At the chapel, the Islands Trust, which governs a wide range of island communities between Vancouver Island and the mainland, is about to hold a town hall meeting. Nineteen delegations, most from Bowen and Salt Spring, are ready to speak. Almost every one will call for a moratorium on development. All are deeply concerned about the pace of change on their islands.

In 1974, the NDP provincial government created the trust to recognize the unique and special nature of island communities, from Saturna north to Denman. Its mandate is to work with provincial, regional and municipal governments to "preserve and protect" the islands as a resource for the residents and the province as a whole.

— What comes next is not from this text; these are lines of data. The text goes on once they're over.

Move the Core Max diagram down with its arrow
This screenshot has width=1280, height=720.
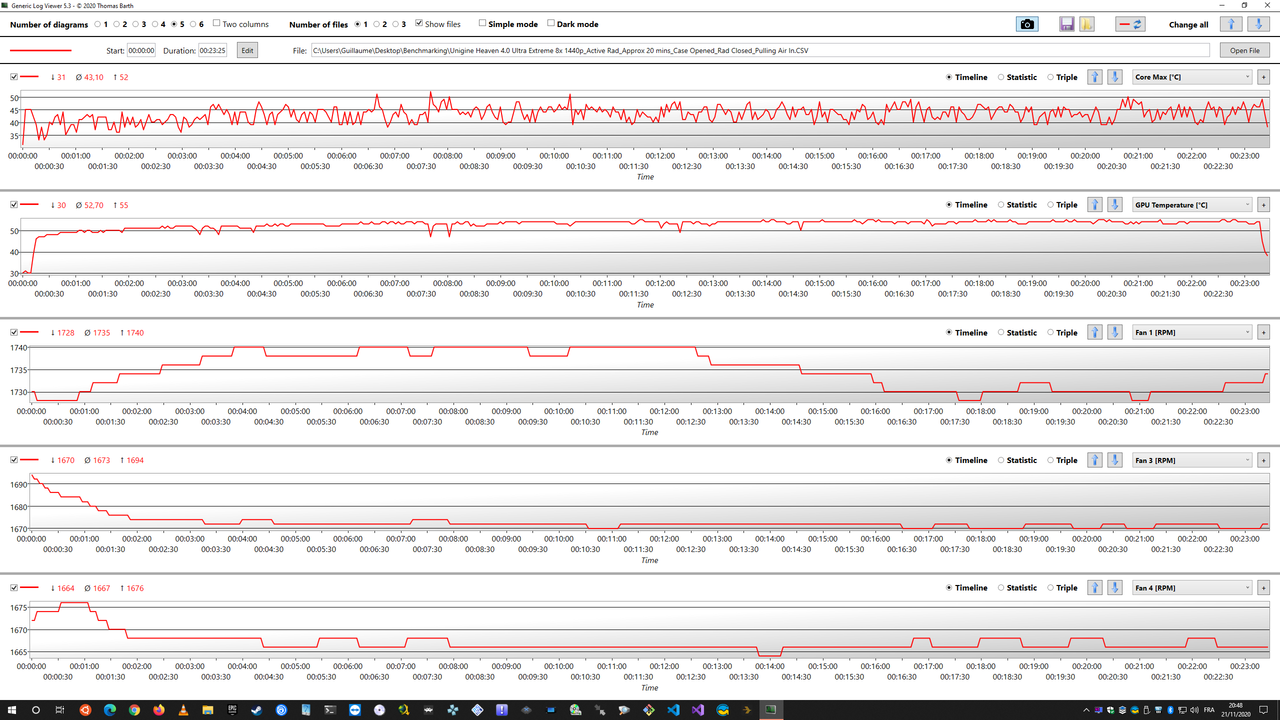click(x=1114, y=76)
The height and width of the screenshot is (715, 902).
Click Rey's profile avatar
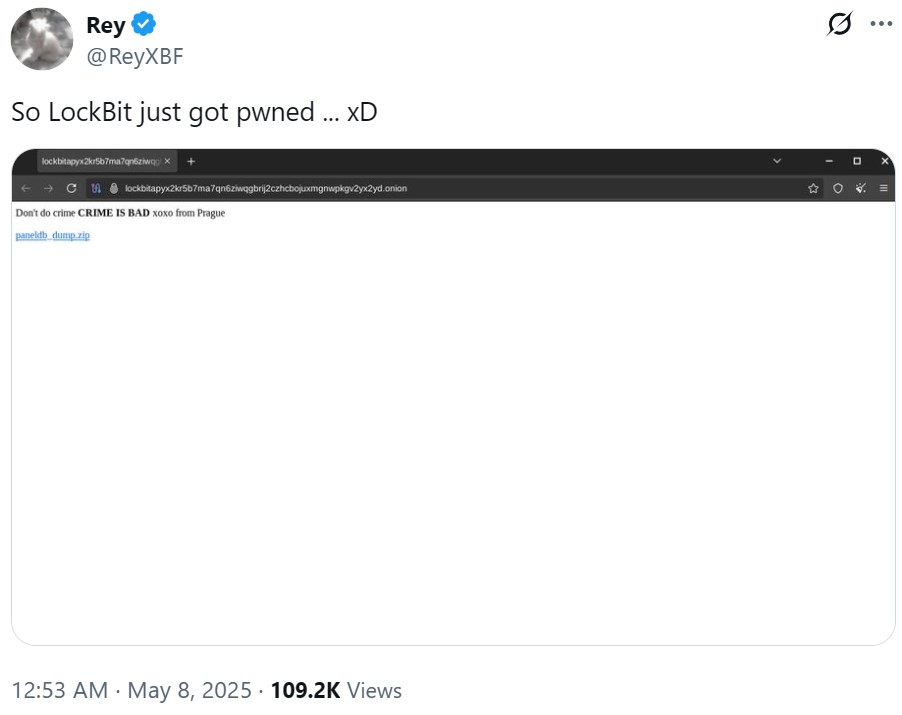[x=42, y=39]
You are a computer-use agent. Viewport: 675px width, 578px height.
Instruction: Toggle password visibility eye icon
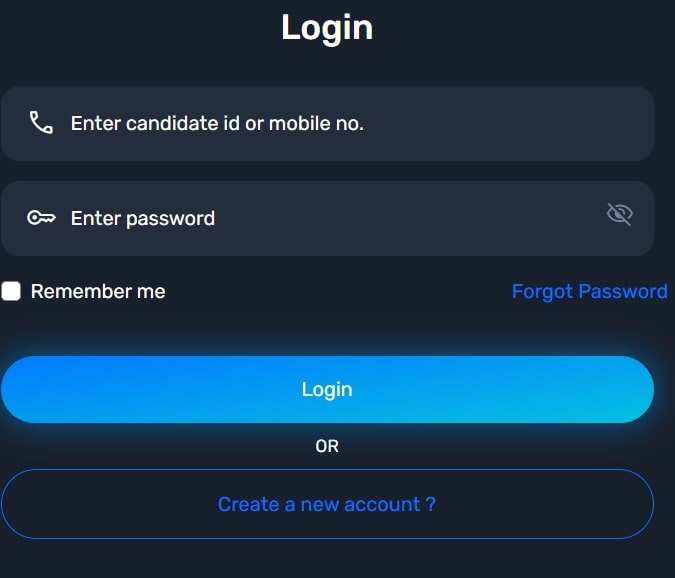pyautogui.click(x=619, y=214)
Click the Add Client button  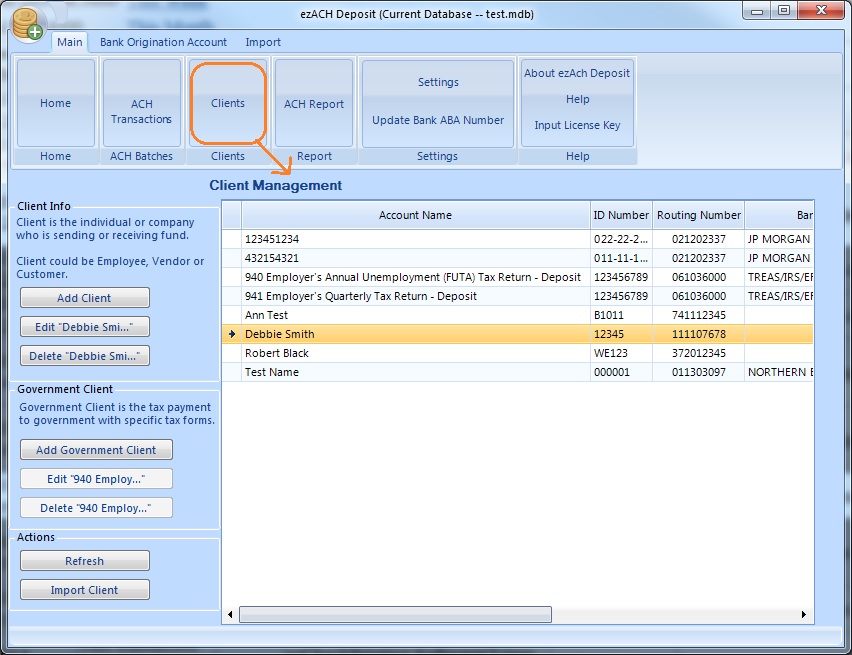(x=84, y=297)
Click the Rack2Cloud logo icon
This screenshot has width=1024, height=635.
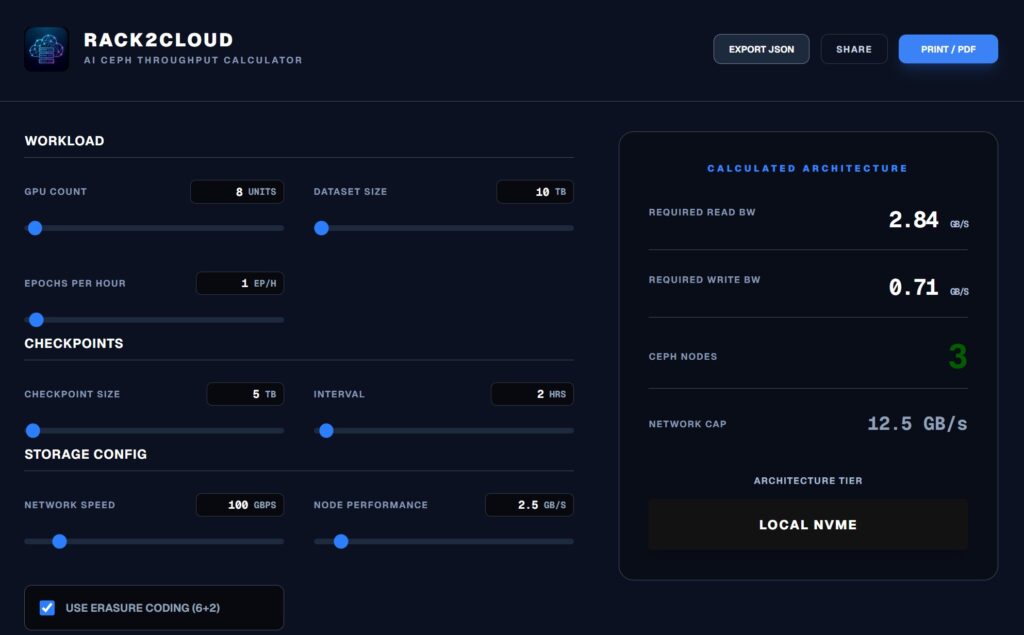(46, 48)
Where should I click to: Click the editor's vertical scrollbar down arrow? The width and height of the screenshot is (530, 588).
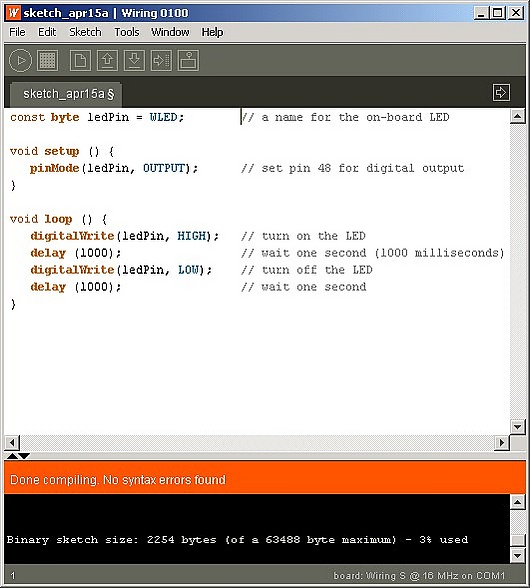coord(517,427)
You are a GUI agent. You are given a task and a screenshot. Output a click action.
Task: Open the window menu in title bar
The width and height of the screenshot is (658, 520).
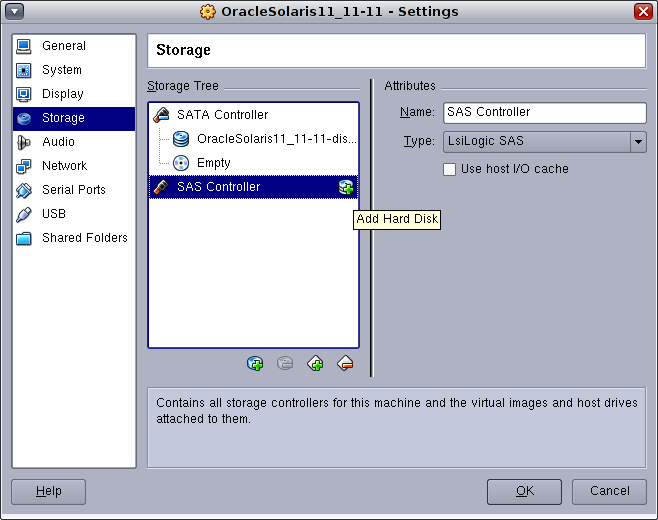(15, 12)
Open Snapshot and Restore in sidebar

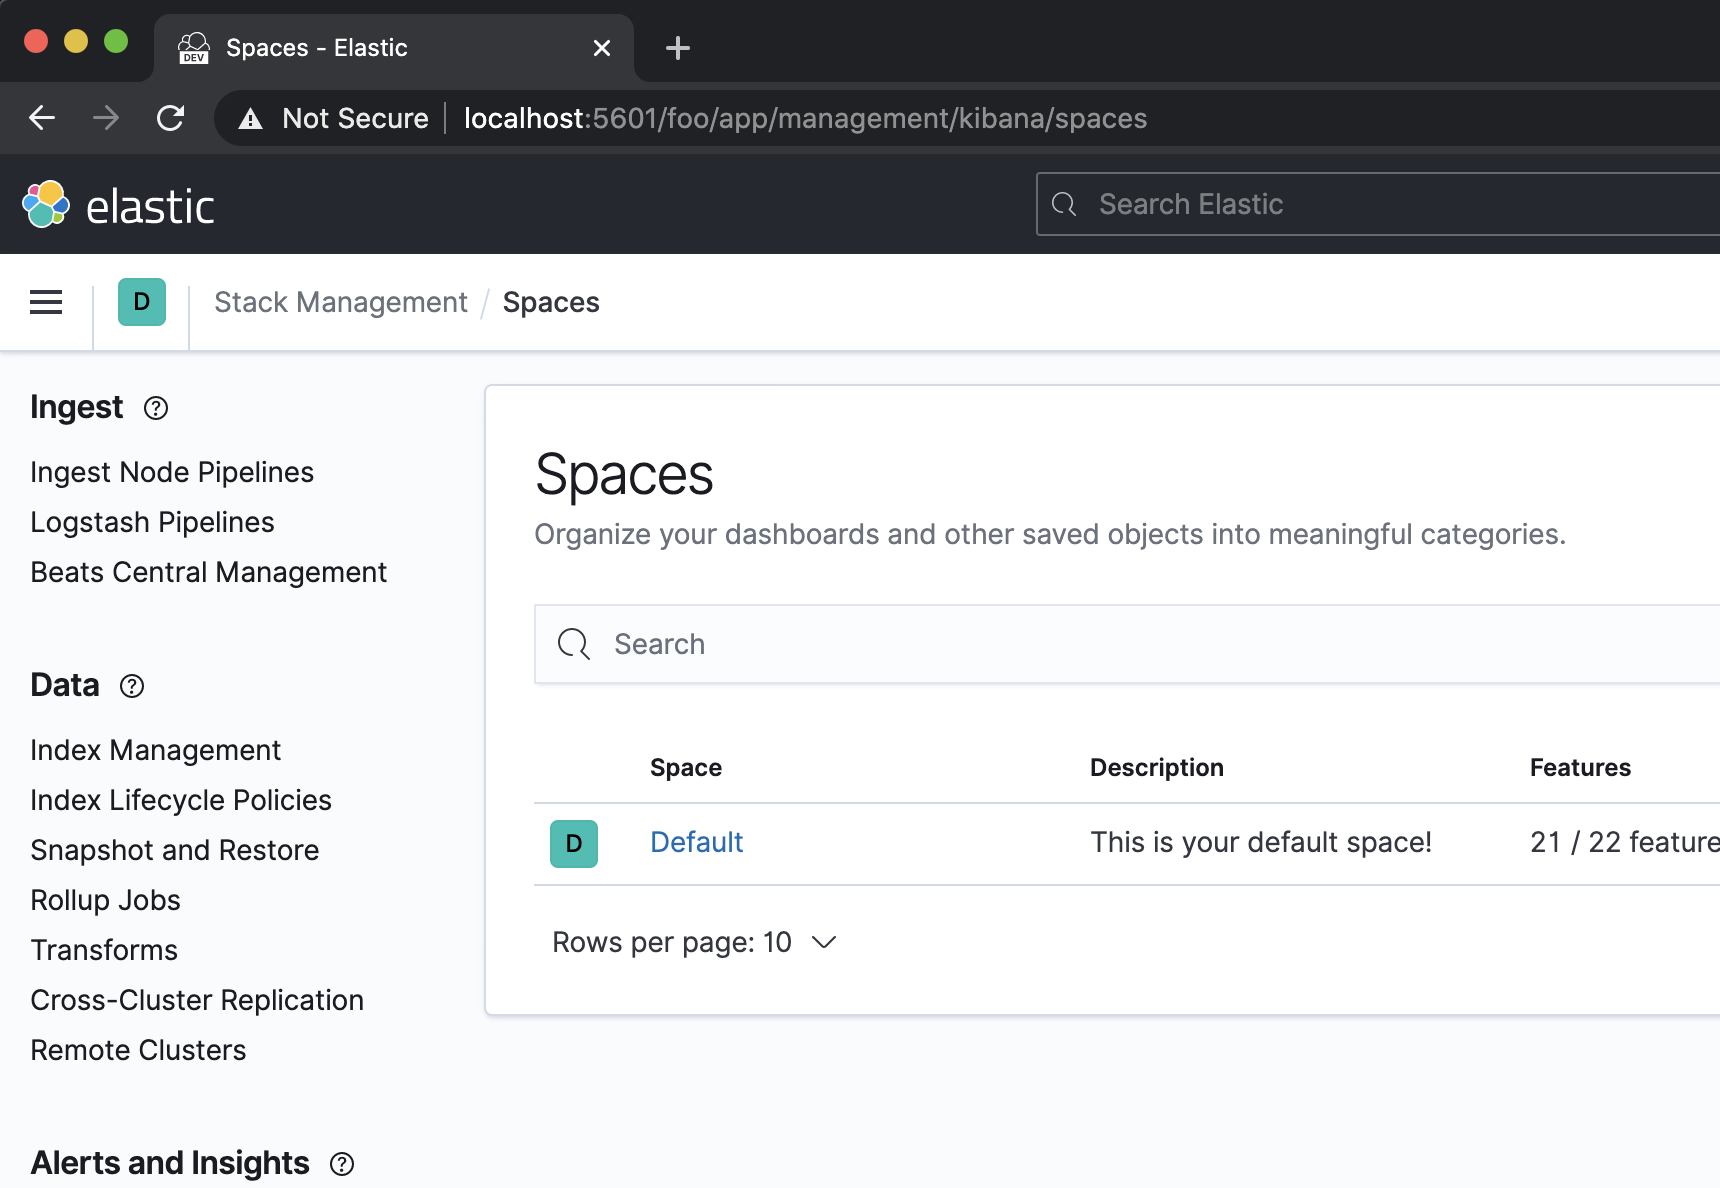[175, 850]
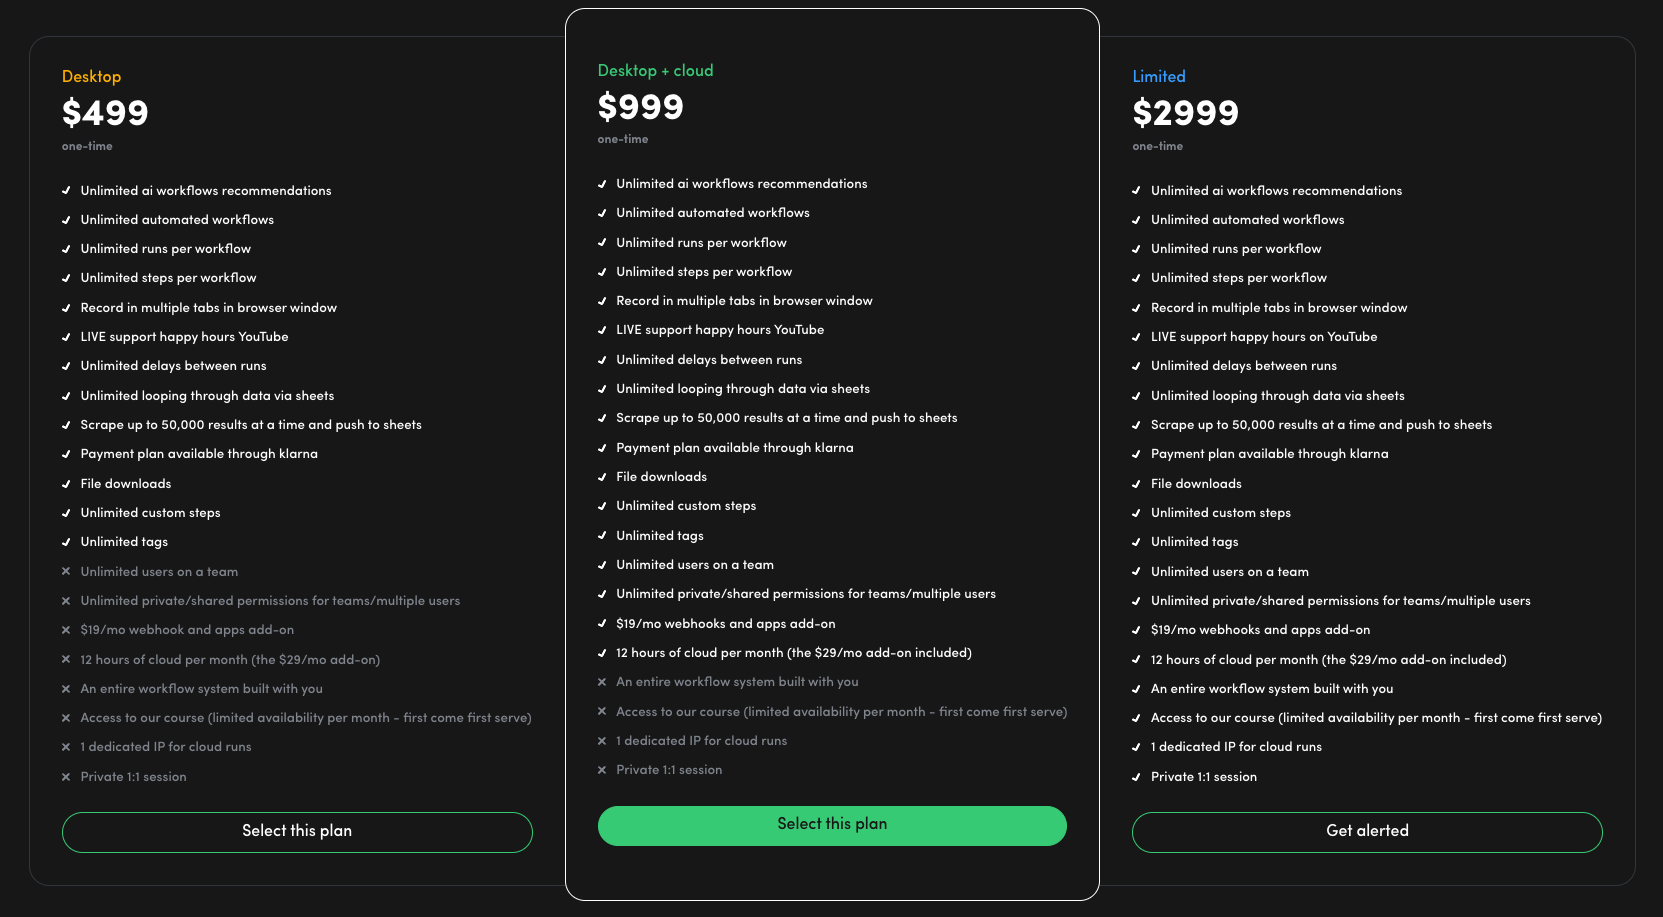
Task: Click the Get alerted button
Action: (x=1367, y=832)
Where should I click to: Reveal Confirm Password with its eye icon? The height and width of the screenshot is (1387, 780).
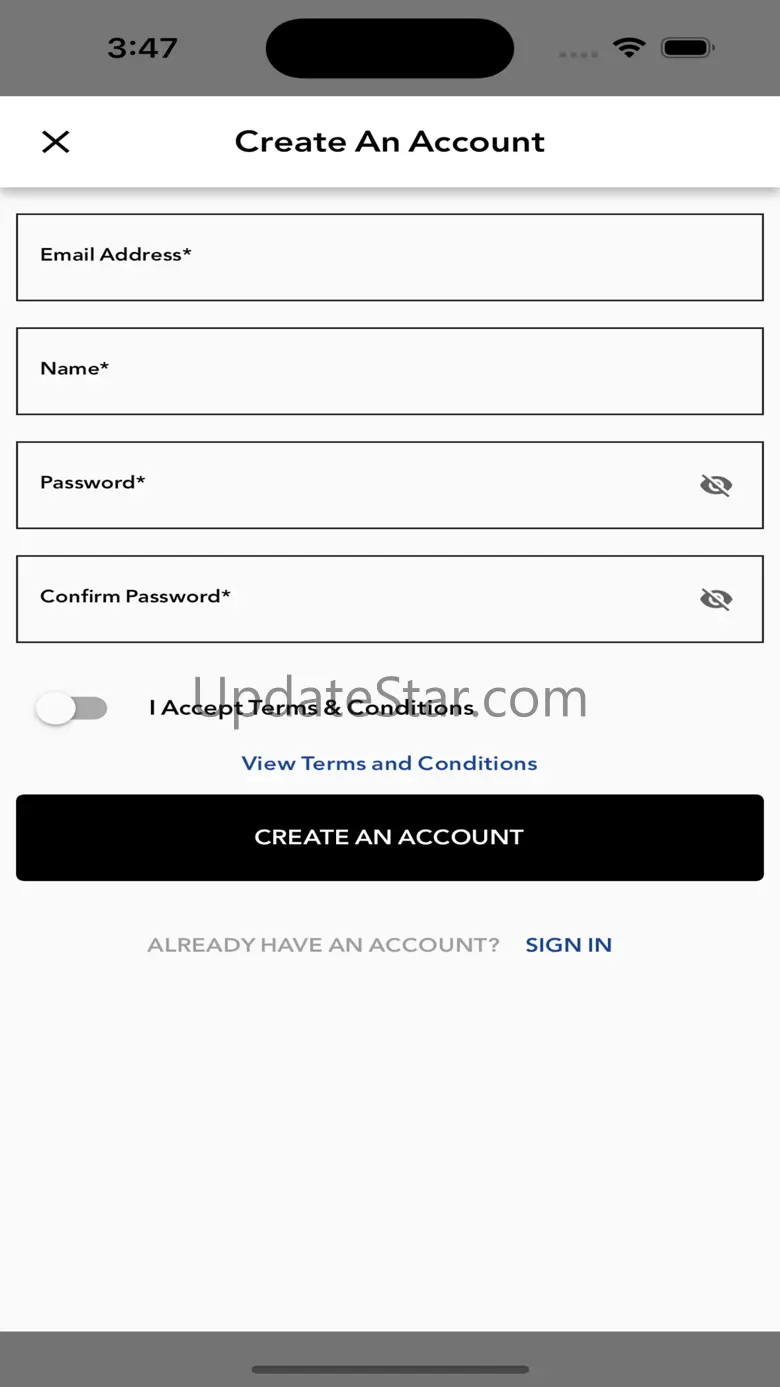(716, 600)
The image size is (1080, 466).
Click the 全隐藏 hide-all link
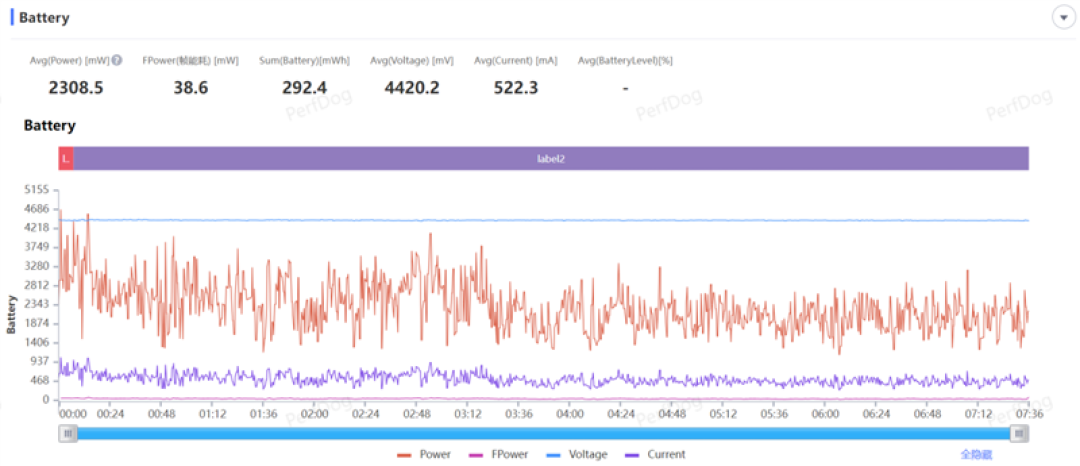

This special mandate has real legal clout. In 1995, after Galiano islanders fought MacMillan Bloedel's sale of its forest land for unplanned residental development, the B.C. Court of Appeal upheld a ruling that it gives the trust unique rights to downzone that land to limit previously permitted uses.

Building boom on islands

Certainly there is much to celebrate in the effort to protect the islands -- the creation of the Gulf Islands National Park Reserve, the Islands Trust's own land acquisition fund, new tax breaks for landowners who preserve valued natural assets, and a host of community-based initiatives.

Yet residents on some islands feel overwhelmed by unwelcome change, and they want to stop it.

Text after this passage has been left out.